I. Defendants shall maintain, in accordance with sound accounting principles, separate, accurate and complete financial ledgers, books and records that report on a periodic basis, such as the last business day of every month, consistent with past practices, the assets, liabilities, expenses, revenues, and income of the Divestiture Assets.

J. Defendants shall take no action that would interfere with the ability of any trustee appointed pursuant to the proposed Final Judgment to complete the divestitures pursuant to the proposed Final Judgment to an Acquirer or Acquirers acceptable to the United States.

K. Notwithstanding any other provision of this Asset Preservation Stipulation and Order, Houghton Mifflin's obligations under Sections V.A, V.B, V.C, and V.D shall cease upon completion of its sale of the Divestiture Assets to Cengage as part of its sale to Cengage of HM College.

VI. Appointment of Compliance Manager

Subject to the approval of the United States, Defendants shall appoint a person or persons to oversee the implementation of Defendants' obligations under the proposed Final Judgment and this Asset Preservation Stipulation and Order. The appointed person(s) shall be responsible for ensuring Defendants' compliance with Section V of this Asset Preservation Stipulation and Order, and shall have complete managerial responsibility for the Divestiture Assets, including pricing authority, to direct and implement all steps necessary to ensure Defendants' full compliance with Section V, subject to the provisions of the proposed Final Judgment. In the event any such person is unable to perform his or her duties, Defendants shall appoint, subject to the approval of the United States, a replacement within ten (10) working days. Should Defendants fail to appoint a replacement acceptable to the United States within this time period, the United States shall appoint a replacement. Any person appointed pursuant to this Section shall be compensated by Defendants based on an arrangement that provides a significant incentive for increased sales of Divestiture Asset-related products and services relative to sales during (a) the immediately preceding three-month period and (b) the same period one year earlier.

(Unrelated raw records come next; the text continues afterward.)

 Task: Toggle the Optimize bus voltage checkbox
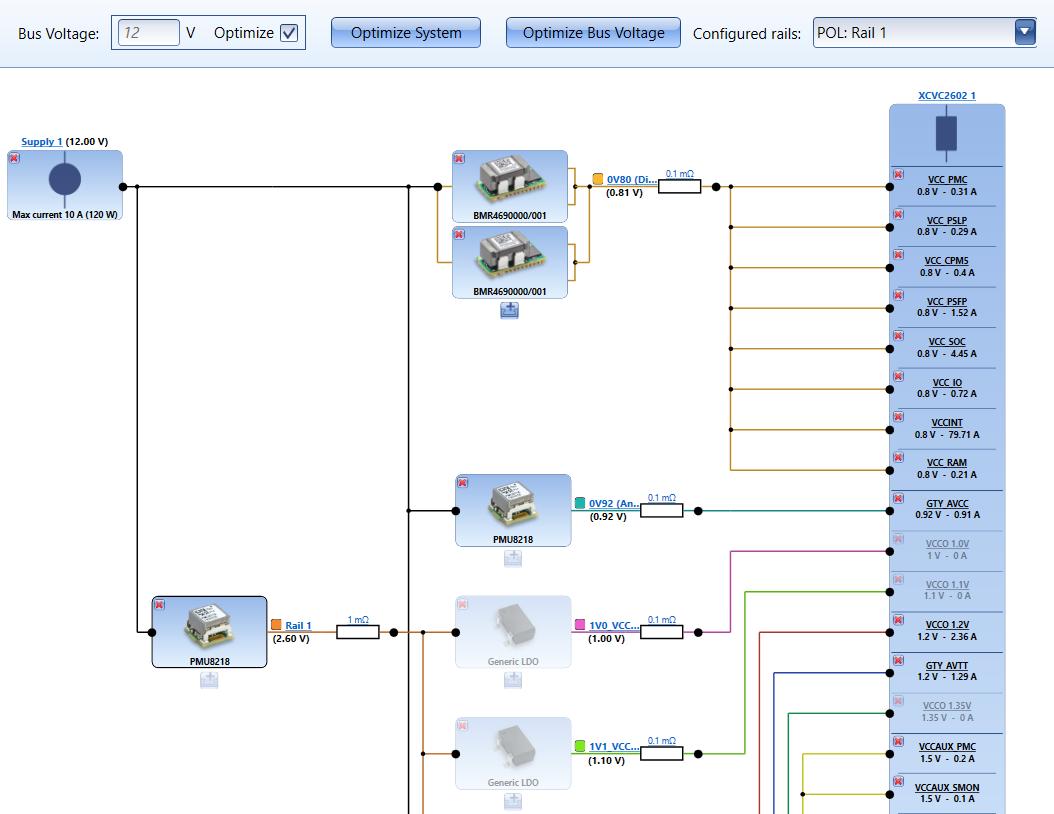[x=289, y=33]
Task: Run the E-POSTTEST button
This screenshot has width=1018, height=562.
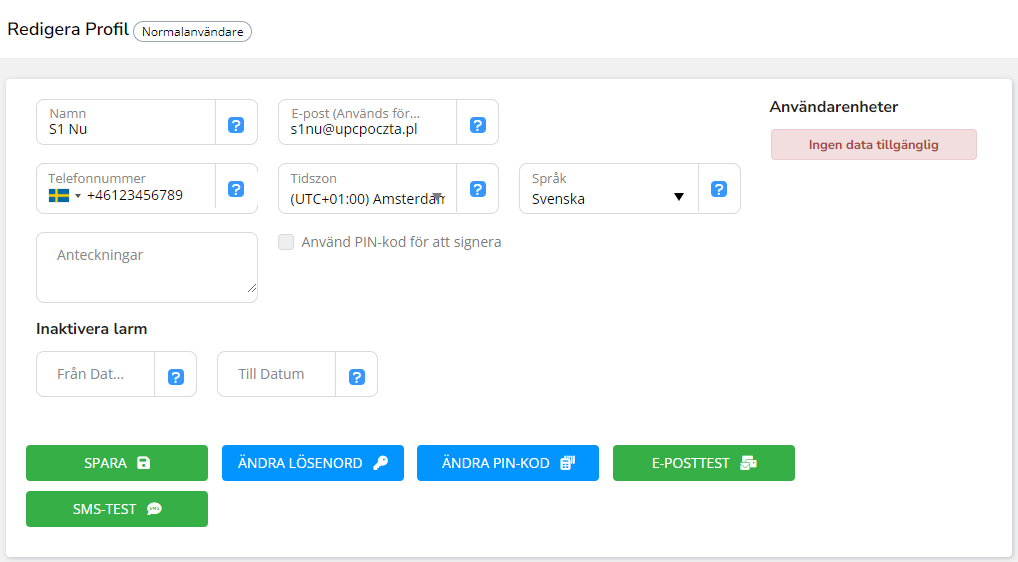Action: click(x=704, y=463)

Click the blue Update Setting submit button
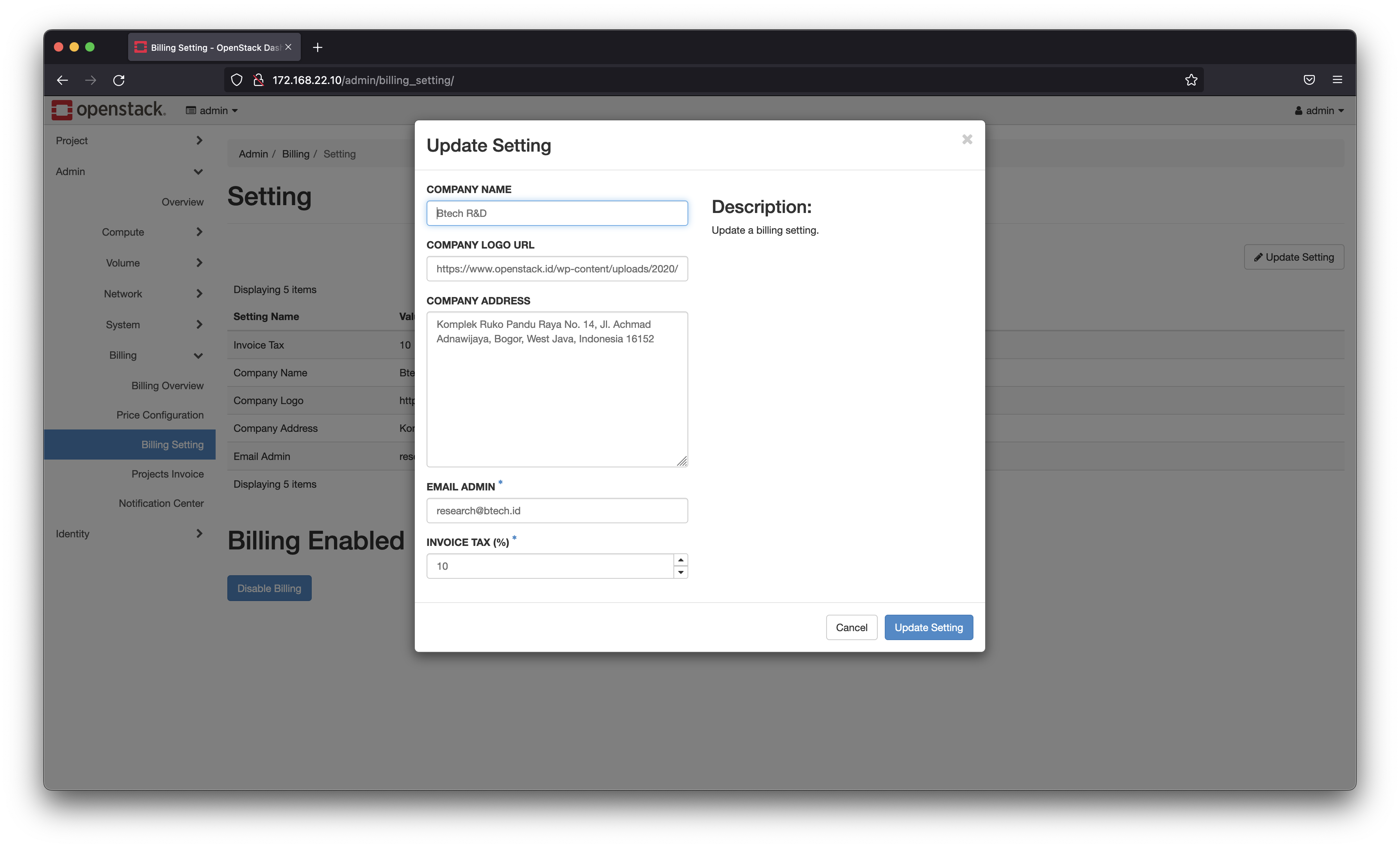point(929,628)
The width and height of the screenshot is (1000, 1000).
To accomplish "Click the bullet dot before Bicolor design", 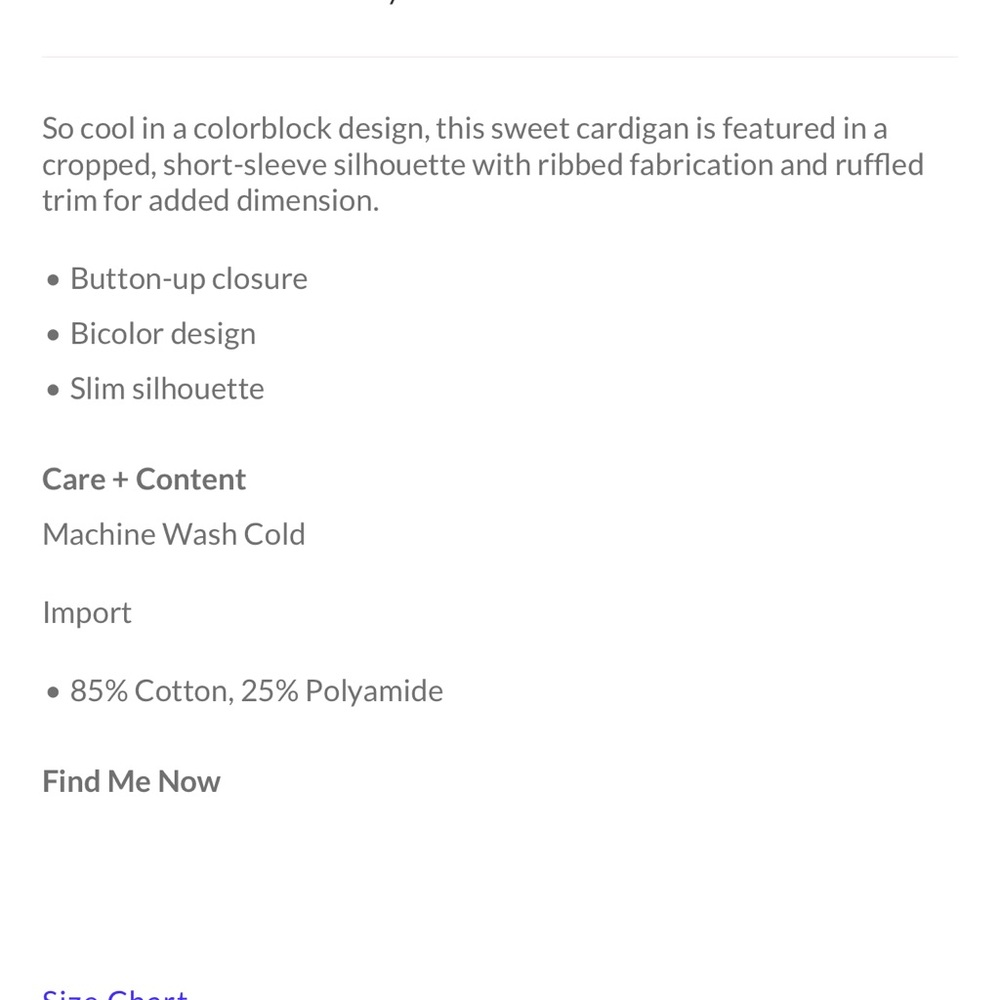I will [54, 335].
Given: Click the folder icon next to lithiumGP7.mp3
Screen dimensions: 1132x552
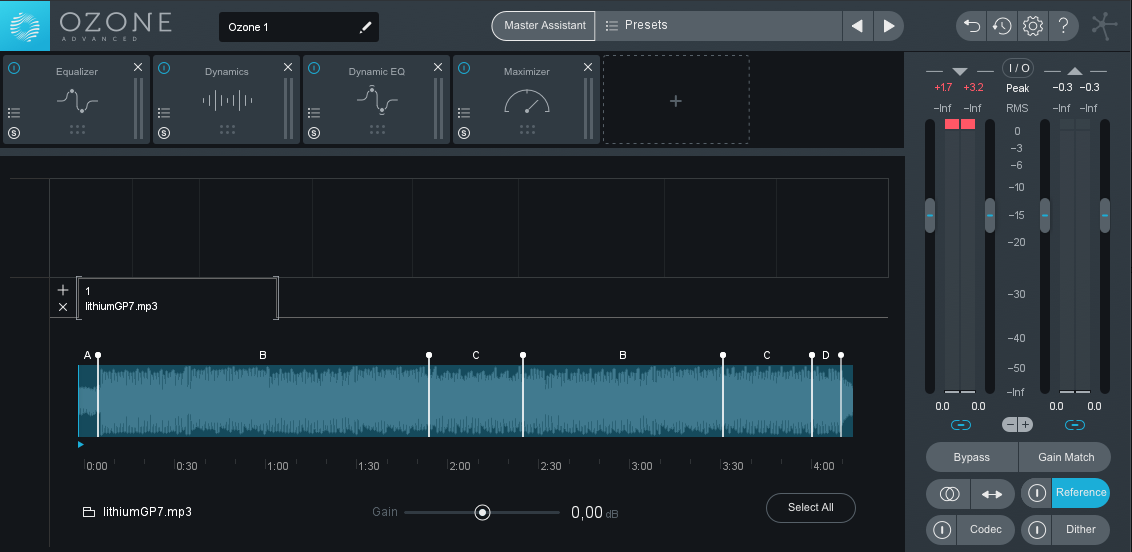Looking at the screenshot, I should click(89, 512).
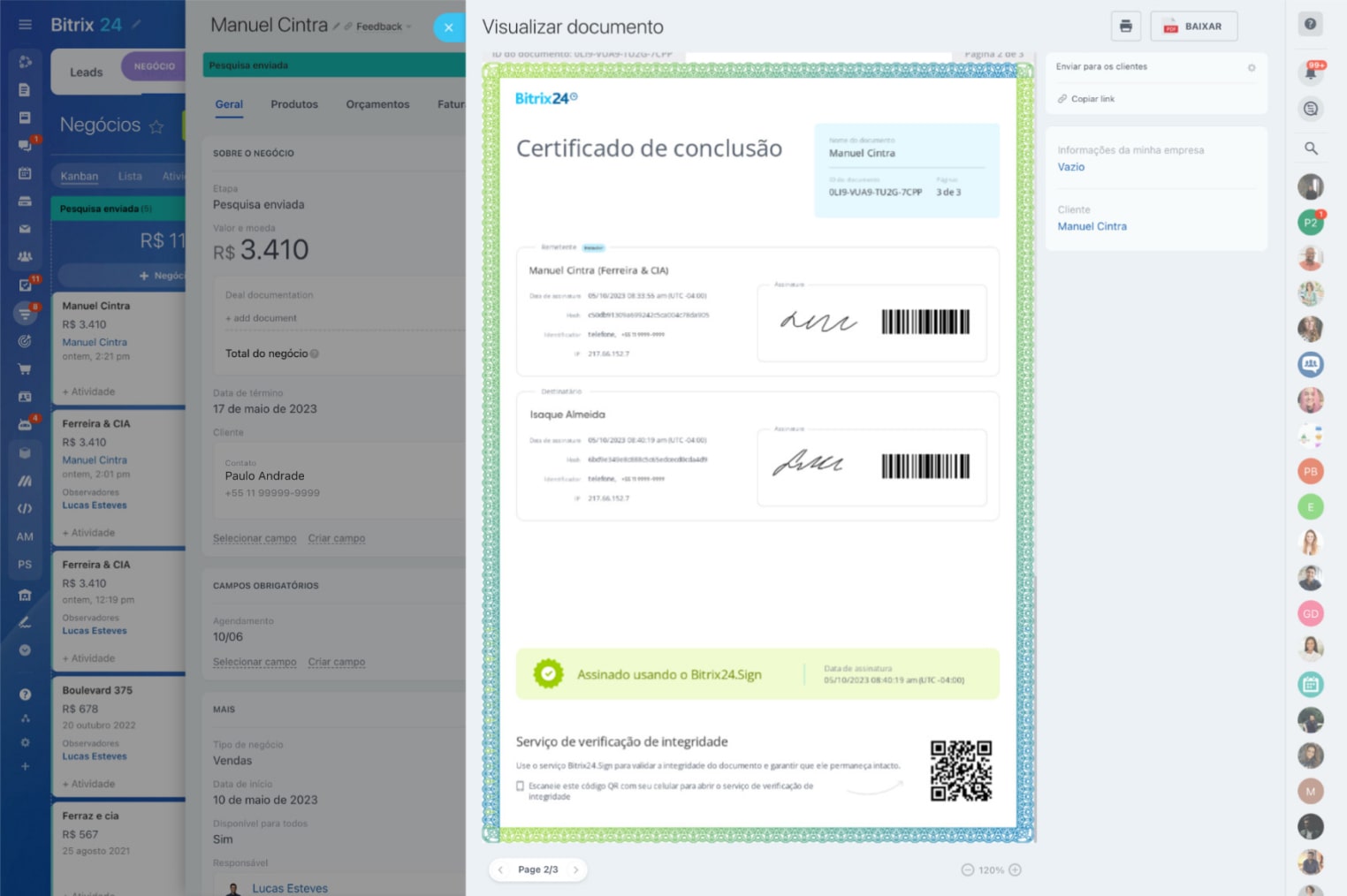The image size is (1347, 896).
Task: Open the help question mark icon
Action: pyautogui.click(x=1310, y=25)
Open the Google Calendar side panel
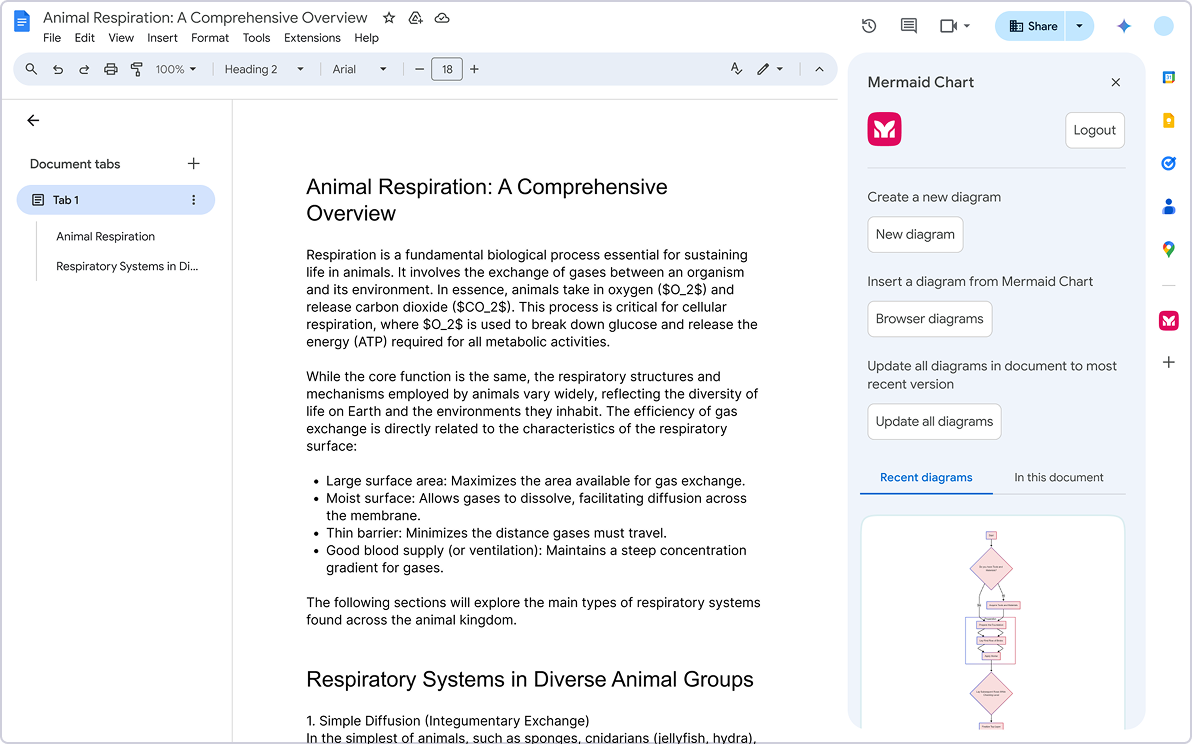The image size is (1192, 744). tap(1168, 75)
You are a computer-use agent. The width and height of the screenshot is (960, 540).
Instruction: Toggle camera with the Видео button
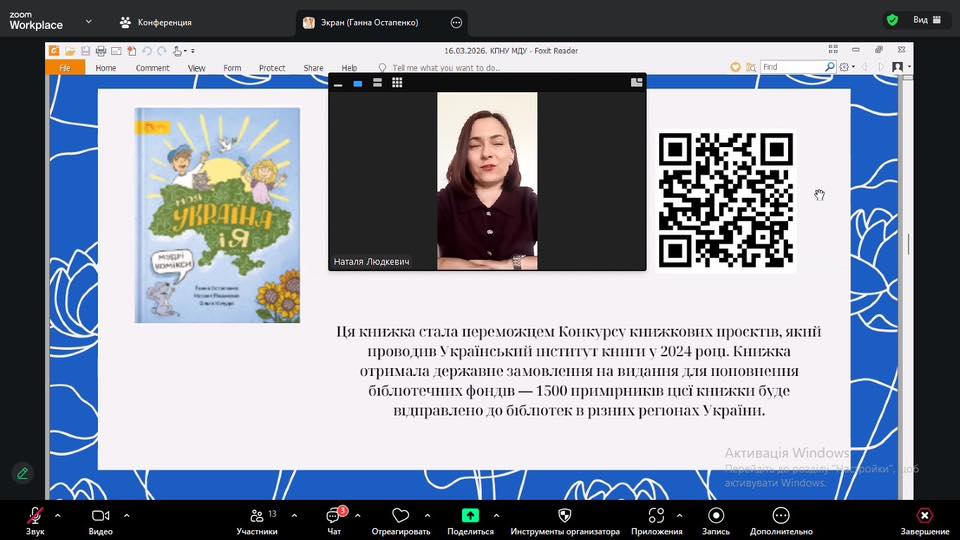pyautogui.click(x=100, y=518)
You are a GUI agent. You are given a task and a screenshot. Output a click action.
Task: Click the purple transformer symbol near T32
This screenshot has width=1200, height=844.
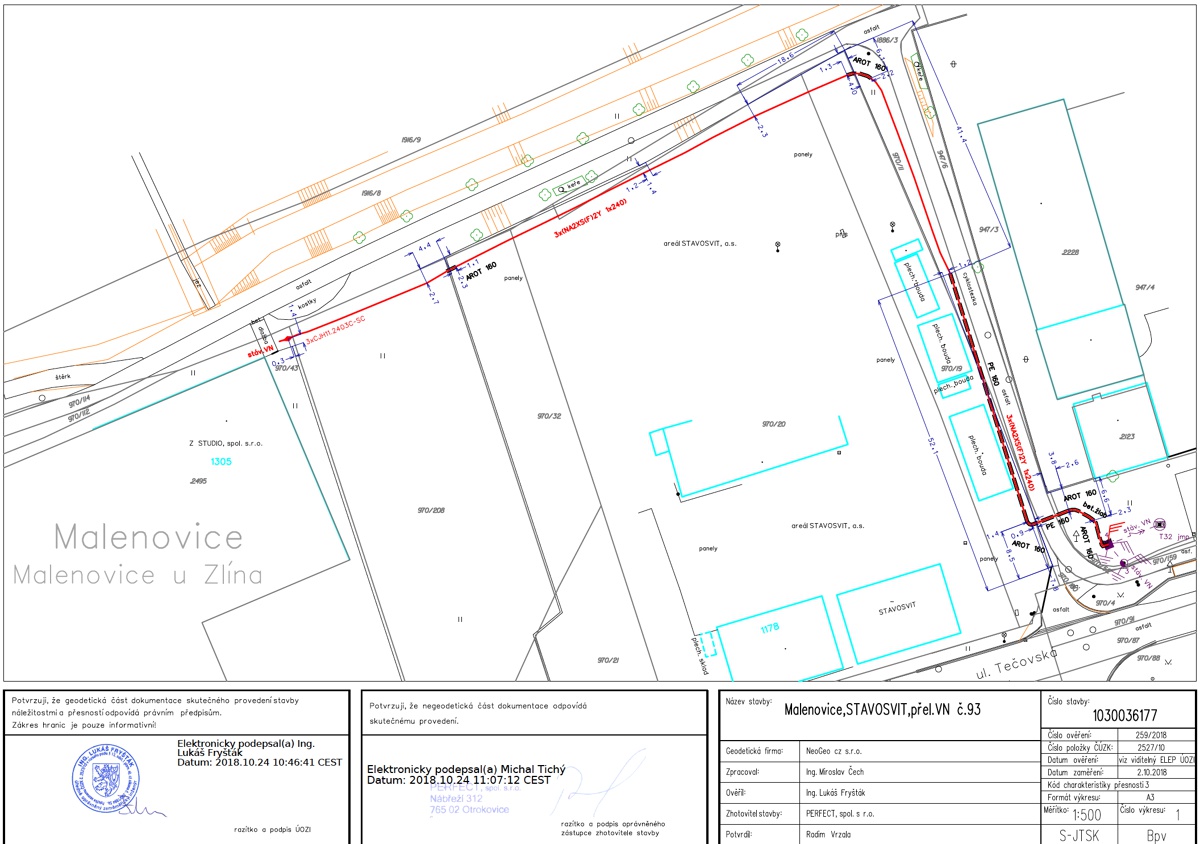coord(1106,542)
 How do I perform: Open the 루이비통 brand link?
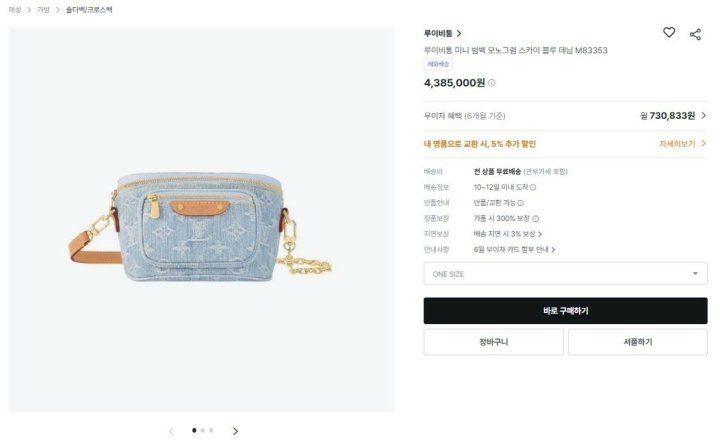(x=443, y=34)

VII. Continuation of Asset Preservation Requirements

Defendants' obligations under Sections V and VI of this Asset Preservation Stipulation and Order shall remain in effect until consummation of the Divestitures required by the proposed Final Judgment or until further order of the Court. If the United States voluntarily dismisses the Complaint, Defendants' obligations under this Asset Preservation Stipulation and Order shall cease.

Dated: May 28, 2008

Respectfully submitted,

FOR PLAINTIFF
UNITED STATES OF AMERICA:

FOR DEFENDANTS
CENGAGE LEARNING HOLDINGS I,
L.P.; CENGAGE LEARNING HOLDINGS
II L.P.; CENGAGE LEARNING, INC.; and
APAX/TL HOLDINGS, LLC:
_______________/s/________________
Janet J. Brody, Esq.
U.S. Department of Justice
Antitrust Division 701
Networks & Technology Enforcement Section
600 E Street, NW, Suite 9500
Washington, D.C. 20530

_______________/s/________________
Paul Yde, Esq.
Freshfields Bruckhaus Deringer LLP
Pennsylvania Avenue, NW, Suite 600
Washington, D.C. 20004


FOR DEFENDANTS
EDUCATION MEDIA AND PUBLISHING GROUP LIMITED and
HOUGHTON MIFFLIN HARCOURT
PUBLISHING COMPANY:

_______________/s/________________
Debra Pearlstein, Esq.
Weil, Gotshal & Manges LLP
767 Fifth Avenue
New York, New York 10153

ORDER

IT IS SO ORDERED by the Court, this ____ day of ___________, 2008.